From a Homily on Pentecost
Chicago reinvented itself in the latter half of the 20th century. The city went from an agro-industrial to a "knowledge" economy. Whereas cities like Detroit and Pittsburgh, based on the automobile or steal industry, were unable to recreate themselves when those industries declined, Chicago was able to do so. Gone were the meat-packing plants and warehouses, replaced by skyscrapers offering financial and legal services. Chicago has continued to renew itself, becoming a global economy, and hopefully will continue to do so.
Families renew themselves too. When children move away to college and then out of the house to work and marry, empty-nester parents renew themselves. When a child or young adult can no longer play organized sports, they find other interests to stay engaged.

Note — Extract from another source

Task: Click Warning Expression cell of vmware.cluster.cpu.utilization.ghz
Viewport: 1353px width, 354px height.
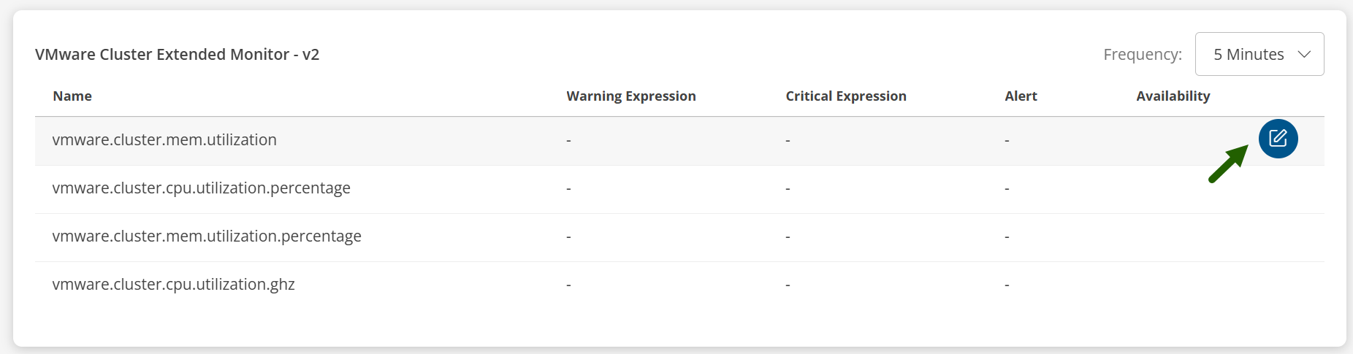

Today, the Feast of Pentecost, is the great day of renewal. When the Holy Spirit descended upon the apostles, they were transformed. They went from a motley group of indecisive and disloyal fisherman to bold proclaimers of the Good News. Even the feast of Pentecost itself was transformed. Pentecost was originally a Jewish holiday, occurring 50 days after Passover and meant to celebrate the harvest. Then the Israelites celebrated on this day not so much the harvest but the date when the Torah was given to Moses on Sinai. That, by the way, is why, on Pentecost 33AD, all the different nationalities were gathered in Jerusalem: it was required to make a pilgrimage to the holy city.
Renewal. Seen in the celebration of Pentecost, the apostles, families, and the city of Chicago. Come Holy Spirit, fill the hearts of your faithful, enkindle in them the fire of your live; send forth your Spirit and they shall be created and you shall renew the face of the earth.